This repository just contains magic incantations for GDB, openocd, JLink GDB server to enable ITM PC and exception sampling. ARM ITM trace is a feature of Cortex MCUs with CoreSight - it allows you to see what is going inside CPU and can act like profiler. Getting ITM to work with orbuculum. This should work for STM32F4 family targets, you'll have to make adjustments for other MCUs.
This was tested on 3 boards, with STM32F407 and STM32F427 MCUs. Check your crystal oscillator speed (I made a mistake once not finding out one of the tested boards had different oscillator than all of the others, which was not apparent without close scrutiny).
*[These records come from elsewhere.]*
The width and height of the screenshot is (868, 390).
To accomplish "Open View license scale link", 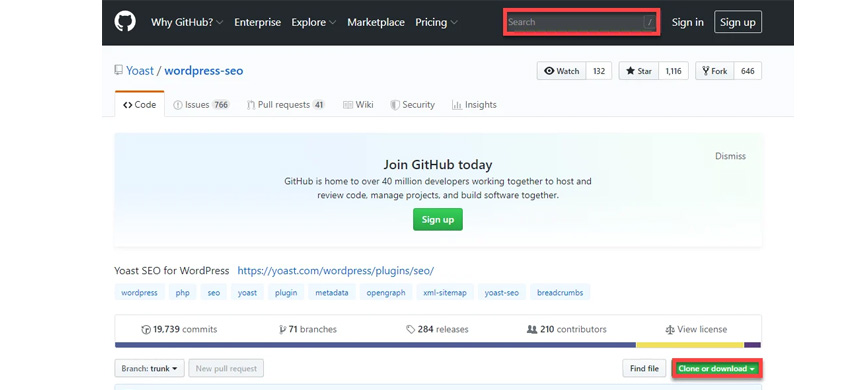I will click(696, 329).
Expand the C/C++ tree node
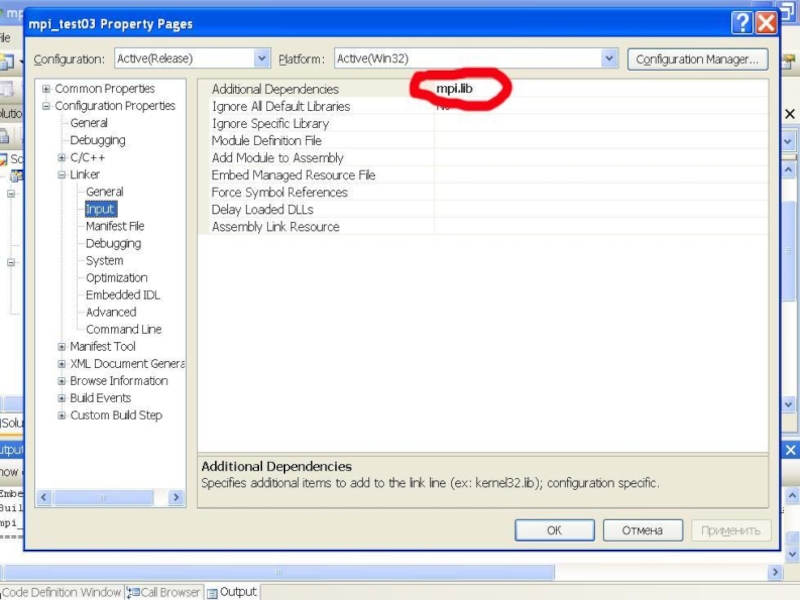Screen dimensions: 800x600 (x=62, y=158)
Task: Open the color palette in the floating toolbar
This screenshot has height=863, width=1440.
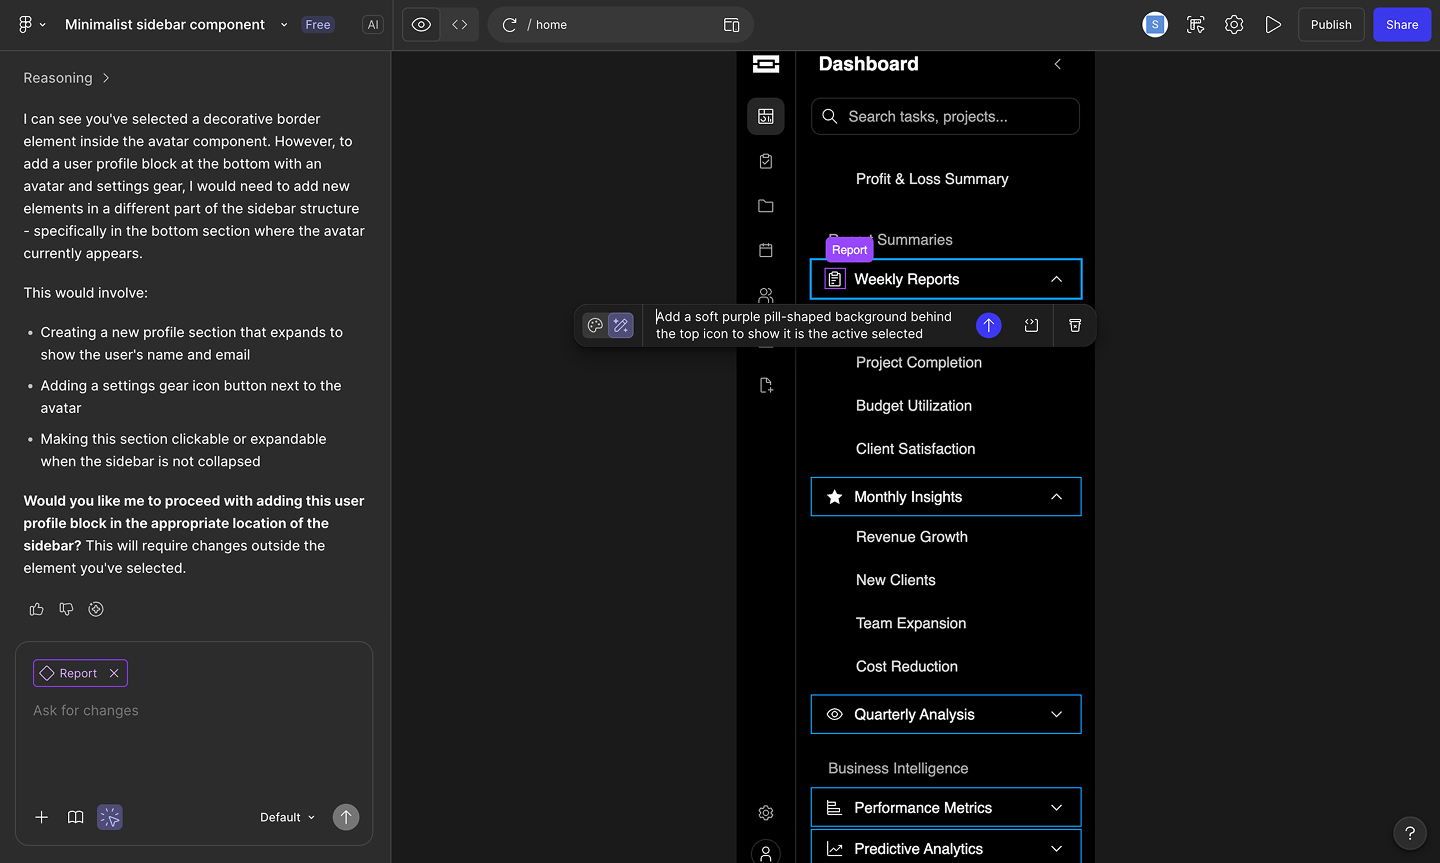Action: click(595, 325)
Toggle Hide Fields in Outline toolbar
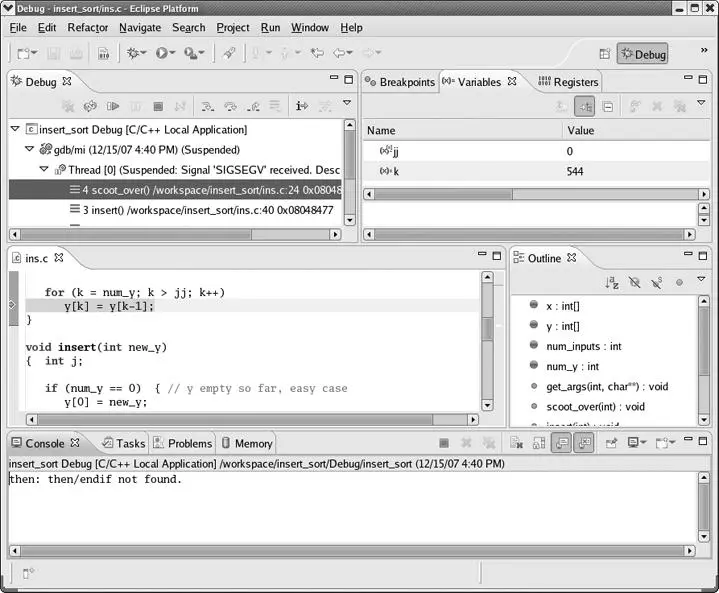 (x=634, y=283)
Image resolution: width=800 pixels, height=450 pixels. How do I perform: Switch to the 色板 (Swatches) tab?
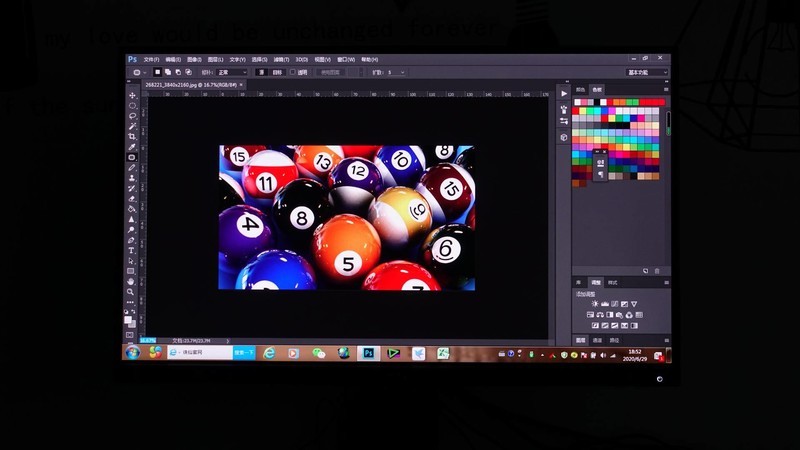[597, 90]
First, initialize submodules, they contain orbuculum
with some GDB macros for ITM settings and also orbtop
(requires gcc, build tools and development libraries, libftdi, libusb):
git submodule update -i
cd orbuculum
git checkout Devel
make
In toplevel dir build itm-tools
, with pcsampl
utility (requires Rust installed to build):
cd itm-tools
cargo build
Notice file Support/gdbtrace.init
in orbuculum
, this contains lot of magic macros, we'll use it later.
Note for this you need original JLink/JTrace, the cheap chinese clones won't work. Power cycle JLink first, just to make sure.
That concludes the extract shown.